SoCs Validation and Evaluation
Task 1.3.Validation of the derived architectures using large scale biomolecular networks
All designed parallel architectures have been described in fully parametric HDL code that can be used to directly synthesize a multiprocessor SoC implementation with desirable characteristics for reconfigurable hardware (FPGA). In this way we can synthesize and validate SoC realizations of different complexity, matching the underlying characteristics of the biomodel(s) they are called to stochastically simulate (i.e. number of species and reactions, max. reactions order etc.). We used the flexibility provided by the soft IP cores developed in tasks T1.1 and T1.2 to create and validate a library of different SoC instances and use each time the appropriate instance to simulate a large variety of biomodels of increasing complexity available in the literature (in standard SBML format). We used benchmark (synthetic) biomodels, with 2nd and 3rd order reactions, in which the number of reactions and the dependencies among them can be prescribed in a systematic manner. Such models are needed to perform performance scalability studies. In addition we have simulated several published biomodels developed by our group or others, including models of multi-cellular and reactive-diffusive biological systems that can also be scaled up to give very large networks as the cells population increases.
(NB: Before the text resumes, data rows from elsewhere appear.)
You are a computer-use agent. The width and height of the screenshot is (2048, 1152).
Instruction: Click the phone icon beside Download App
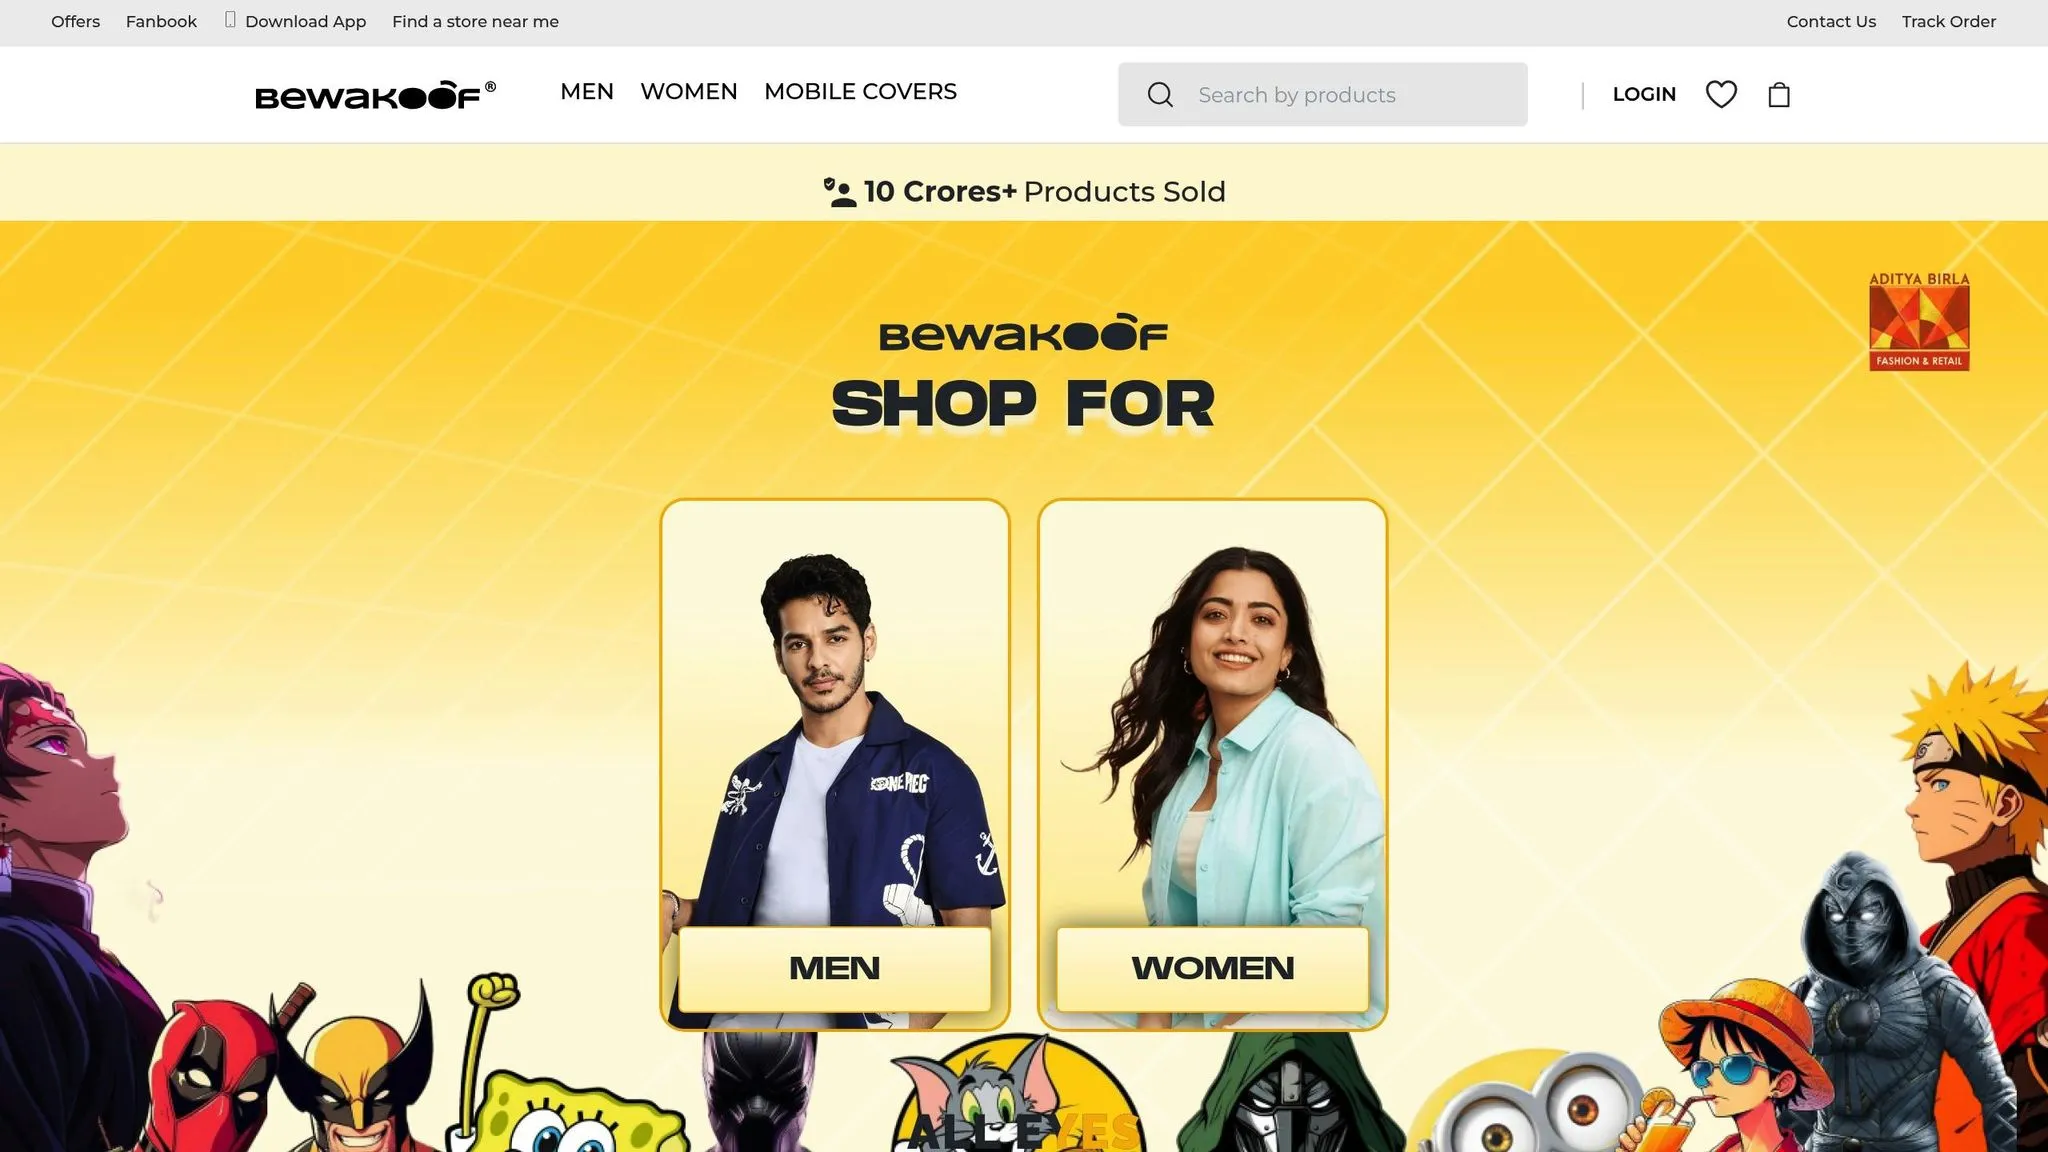230,20
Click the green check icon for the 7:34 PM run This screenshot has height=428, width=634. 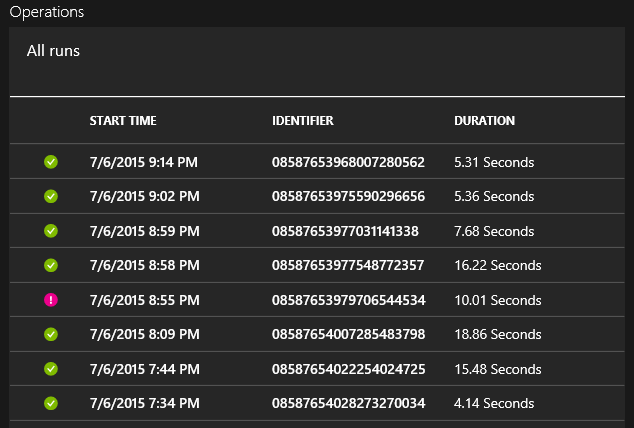tap(51, 403)
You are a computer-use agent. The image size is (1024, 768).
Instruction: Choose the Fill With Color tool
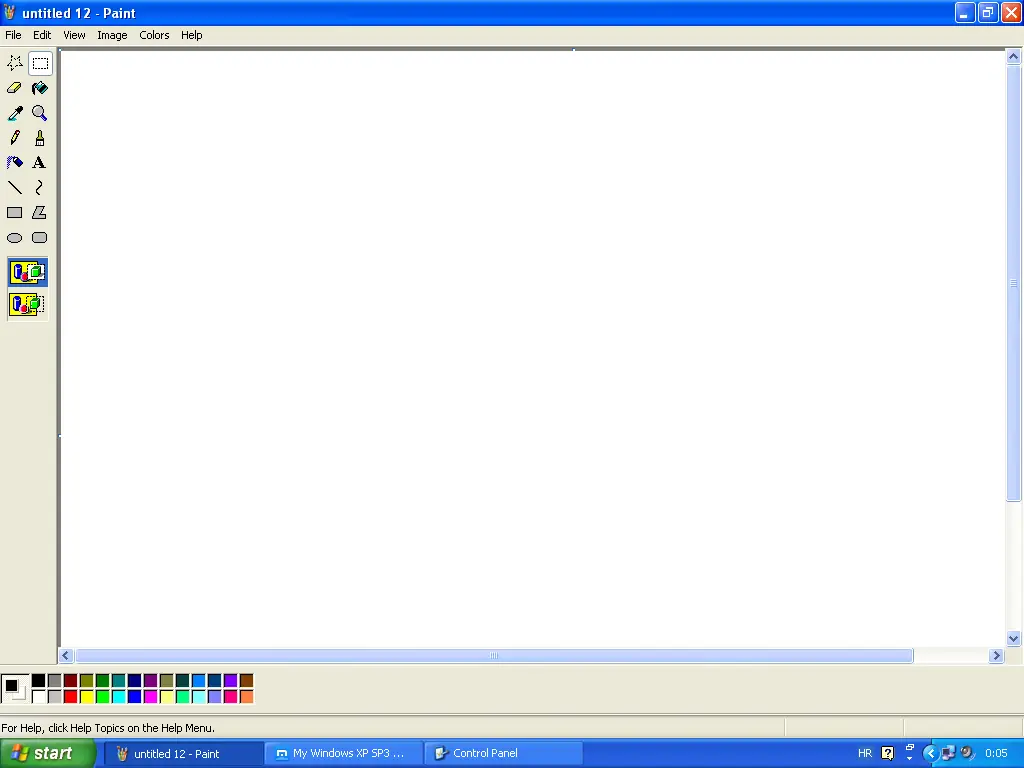[x=39, y=87]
In a medium size modern FPGA (Xilinx Kindex 7) we could fit up to 8 PEs for the NRM-SSA and 16 PEs for the FRM-SSA, each PE capable of handling up to 2K and 4K reactions respectively. There are really no scalability restrictions imposed by the SoCs architecture since the inter PE communication during simulation is minimal by design and the bottleneck is only the communication with the host PC, which can be controlled by lowering the sampling rate of simulation results (a user defined parameter).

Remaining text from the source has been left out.